• [Data for review]:
..............................
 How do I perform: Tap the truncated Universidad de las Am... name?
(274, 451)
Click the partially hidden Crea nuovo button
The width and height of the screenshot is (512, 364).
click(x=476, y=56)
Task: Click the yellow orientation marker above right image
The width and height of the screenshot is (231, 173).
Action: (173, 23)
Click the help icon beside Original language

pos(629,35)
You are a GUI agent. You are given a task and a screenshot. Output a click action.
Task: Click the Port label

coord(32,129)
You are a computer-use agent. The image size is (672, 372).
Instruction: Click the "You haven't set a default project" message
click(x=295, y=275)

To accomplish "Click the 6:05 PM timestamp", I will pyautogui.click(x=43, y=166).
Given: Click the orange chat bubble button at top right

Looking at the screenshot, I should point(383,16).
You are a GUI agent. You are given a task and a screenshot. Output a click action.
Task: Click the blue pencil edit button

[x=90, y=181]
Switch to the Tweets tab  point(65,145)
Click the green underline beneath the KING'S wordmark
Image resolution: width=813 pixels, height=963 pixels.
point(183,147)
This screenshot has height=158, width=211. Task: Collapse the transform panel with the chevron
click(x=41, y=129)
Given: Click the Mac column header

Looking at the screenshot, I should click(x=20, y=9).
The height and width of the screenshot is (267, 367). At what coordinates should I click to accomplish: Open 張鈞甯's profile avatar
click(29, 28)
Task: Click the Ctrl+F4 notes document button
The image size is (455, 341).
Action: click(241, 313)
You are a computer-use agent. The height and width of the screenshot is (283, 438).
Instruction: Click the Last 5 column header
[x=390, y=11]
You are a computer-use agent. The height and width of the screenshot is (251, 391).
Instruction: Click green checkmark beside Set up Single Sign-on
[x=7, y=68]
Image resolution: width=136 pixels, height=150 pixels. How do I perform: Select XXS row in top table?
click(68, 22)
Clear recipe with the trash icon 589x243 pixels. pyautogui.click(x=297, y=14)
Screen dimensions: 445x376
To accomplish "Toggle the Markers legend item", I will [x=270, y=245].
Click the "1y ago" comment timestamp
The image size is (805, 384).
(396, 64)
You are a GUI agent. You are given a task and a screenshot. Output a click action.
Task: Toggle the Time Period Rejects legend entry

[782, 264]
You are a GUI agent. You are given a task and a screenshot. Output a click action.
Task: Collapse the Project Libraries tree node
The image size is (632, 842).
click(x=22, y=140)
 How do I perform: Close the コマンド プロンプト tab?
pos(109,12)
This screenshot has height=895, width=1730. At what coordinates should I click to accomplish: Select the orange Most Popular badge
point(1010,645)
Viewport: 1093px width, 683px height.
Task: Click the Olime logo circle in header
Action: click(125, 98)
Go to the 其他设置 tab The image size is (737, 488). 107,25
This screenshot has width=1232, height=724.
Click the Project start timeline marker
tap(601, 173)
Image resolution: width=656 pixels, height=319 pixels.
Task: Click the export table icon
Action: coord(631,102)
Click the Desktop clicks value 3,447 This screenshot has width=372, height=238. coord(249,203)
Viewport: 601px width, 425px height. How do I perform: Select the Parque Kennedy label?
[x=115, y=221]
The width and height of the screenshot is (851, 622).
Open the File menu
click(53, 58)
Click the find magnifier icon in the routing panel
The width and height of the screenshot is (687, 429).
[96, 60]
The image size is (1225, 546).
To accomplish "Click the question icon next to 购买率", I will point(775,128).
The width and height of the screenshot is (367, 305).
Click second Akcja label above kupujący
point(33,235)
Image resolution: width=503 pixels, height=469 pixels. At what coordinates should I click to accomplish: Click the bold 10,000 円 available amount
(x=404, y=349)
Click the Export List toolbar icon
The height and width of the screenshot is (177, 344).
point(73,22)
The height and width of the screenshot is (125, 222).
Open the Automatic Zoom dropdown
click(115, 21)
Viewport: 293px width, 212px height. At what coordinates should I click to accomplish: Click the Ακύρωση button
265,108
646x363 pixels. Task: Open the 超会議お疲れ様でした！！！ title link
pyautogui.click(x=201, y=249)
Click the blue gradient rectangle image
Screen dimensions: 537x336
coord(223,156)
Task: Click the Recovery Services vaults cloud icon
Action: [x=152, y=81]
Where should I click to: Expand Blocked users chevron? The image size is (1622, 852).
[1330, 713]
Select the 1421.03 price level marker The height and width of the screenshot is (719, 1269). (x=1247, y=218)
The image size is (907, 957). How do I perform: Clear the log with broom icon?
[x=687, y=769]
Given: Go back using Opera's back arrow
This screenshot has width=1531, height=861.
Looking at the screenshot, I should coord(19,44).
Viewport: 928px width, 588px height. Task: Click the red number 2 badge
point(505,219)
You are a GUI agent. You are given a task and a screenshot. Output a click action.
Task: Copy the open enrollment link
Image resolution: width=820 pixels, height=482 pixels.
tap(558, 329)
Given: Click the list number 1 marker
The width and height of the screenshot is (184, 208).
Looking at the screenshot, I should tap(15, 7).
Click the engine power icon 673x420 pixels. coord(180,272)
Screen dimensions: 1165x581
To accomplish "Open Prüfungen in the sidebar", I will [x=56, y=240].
..............................
• [Assigned task]: When you retype the entries above, keep every line identical to the source.

• [Completed task]:
 How do I perform: Tap the truncated Universidad de las Am... name?
(274, 451)
Click the partially hidden Crea nuovo button
The width and height of the screenshot is (512, 364).
click(x=476, y=56)
Task: Click the yellow orientation marker above right image
The width and height of the screenshot is (231, 173).
Action: (173, 23)
Click the help icon beside Original language

pos(629,35)
You are a GUI agent. You are given a task and a screenshot. Output a click action.
Task: Click the Port label

coord(32,129)
You are a computer-use agent. The image size is (672, 372).
Instruction: Click the "You haven't set a default project" message
click(x=295, y=275)

To accomplish "Click the 6:05 PM timestamp", I will pyautogui.click(x=43, y=166).
Given: Click the orange chat bubble button at top right

Looking at the screenshot, I should point(383,16).
You are a GUI agent. You are given a task and a screenshot. Output a click action.
Task: Click the blue pencil edit button

[x=90, y=181]
Switch to the Tweets tab  point(65,145)
Click the green underline beneath the KING'S wordmark
Image resolution: width=813 pixels, height=963 pixels.
point(183,147)
This screenshot has height=158, width=211. Task: Collapse the transform panel with the chevron
click(x=41, y=129)
Given: Click the Mac column header

Looking at the screenshot, I should click(x=20, y=9).
The height and width of the screenshot is (267, 367). At what coordinates should I click to accomplish: Open 張鈞甯's profile avatar
click(29, 28)
Task: Click the Ctrl+F4 notes document button
The image size is (455, 341).
Action: click(241, 313)
You are a computer-use agent. The height and width of the screenshot is (283, 438).
Instruction: Click the Last 5 column header
[x=390, y=11]
You are a computer-use agent. The height and width of the screenshot is (251, 391).
Instruction: Click green checkmark beside Set up Single Sign-on
[x=7, y=68]
Image resolution: width=136 pixels, height=150 pixels. How do I perform: Select XXS row in top table?
click(68, 22)
Clear recipe with the trash icon 589x243 pixels. pyautogui.click(x=297, y=14)
Screen dimensions: 445x376
To accomplish "Toggle the Markers legend item", I will [x=270, y=245].
Click the "1y ago" comment timestamp
The image size is (805, 384).
(396, 64)
You are a GUI agent. You are given a task and a screenshot. Output a click action.
Task: Toggle the Time Period Rejects legend entry

[782, 264]
You are a GUI agent. You are given a task and a screenshot. Output a click action.
Task: Collapse the Project Libraries tree node
The image size is (632, 842).
click(x=22, y=140)
 How do I perform: Close the コマンド プロンプト tab?
pos(109,12)
This screenshot has height=895, width=1730. At what coordinates should I click to accomplish: Select the orange Most Popular badge
point(1010,645)
Viewport: 1093px width, 683px height.
Task: Click the Olime logo circle in header
Action: click(125, 98)
Go to the 其他设置 tab The image size is (737, 488). 107,25
This screenshot has width=1232, height=724.
Click the Project start timeline marker
tap(601, 173)
Image resolution: width=656 pixels, height=319 pixels.
Task: Click the export table icon
Action: coord(631,102)
Click the Desktop clicks value 3,447 This screenshot has width=372, height=238. coord(249,203)
Viewport: 601px width, 425px height. How do I perform: Select the Parque Kennedy label?
[x=115, y=221]
The width and height of the screenshot is (851, 622).
Open the File menu
click(53, 58)
Click the find magnifier icon in the routing panel
The width and height of the screenshot is (687, 429).
[96, 60]
The image size is (1225, 546).
To accomplish "Click the question icon next to 购买率", I will point(775,128).
The width and height of the screenshot is (367, 305).
Click second Akcja label above kupujący
point(33,235)
Image resolution: width=503 pixels, height=469 pixels. At what coordinates should I click to accomplish: Click the bold 10,000 円 available amount
(x=404, y=349)
Click the Export List toolbar icon
The height and width of the screenshot is (177, 344).
point(73,22)
The height and width of the screenshot is (125, 222).
Open the Automatic Zoom dropdown
click(115, 21)
Viewport: 293px width, 212px height. At what coordinates should I click to accomplish: Click the Ακύρωση button
265,108
646x363 pixels. Task: Open the 超会議お疲れ様でした！！！ title link
pyautogui.click(x=201, y=249)
Click the blue gradient rectangle image
Screen dimensions: 537x336
coord(223,156)
Task: Click the Recovery Services vaults cloud icon
Action: [x=152, y=81]
Where should I click to: Expand Blocked users chevron? The image size is (1622, 852).
[1330, 713]
Select the 1421.03 price level marker The height and width of the screenshot is (719, 1269). (x=1247, y=218)
The image size is (907, 957). How do I perform: Clear the log with broom icon?
[x=687, y=769]
Given: Go back using Opera's back arrow
This screenshot has width=1531, height=861.
Looking at the screenshot, I should coord(19,44).
Viewport: 928px width, 588px height. Task: Click the red number 2 badge
point(505,219)
You are a GUI agent. You are given a task and a screenshot. Output a click action.
Task: Copy the open enrollment link
Image resolution: width=820 pixels, height=482 pixels.
tap(558, 329)
Given: Click the list number 1 marker
The width and height of the screenshot is (184, 208).
Looking at the screenshot, I should tap(15, 7).
Click the engine power icon 673x420 pixels. coord(180,272)
Screen dimensions: 1165x581
To accomplish "Open Prüfungen in the sidebar", I will [x=56, y=240].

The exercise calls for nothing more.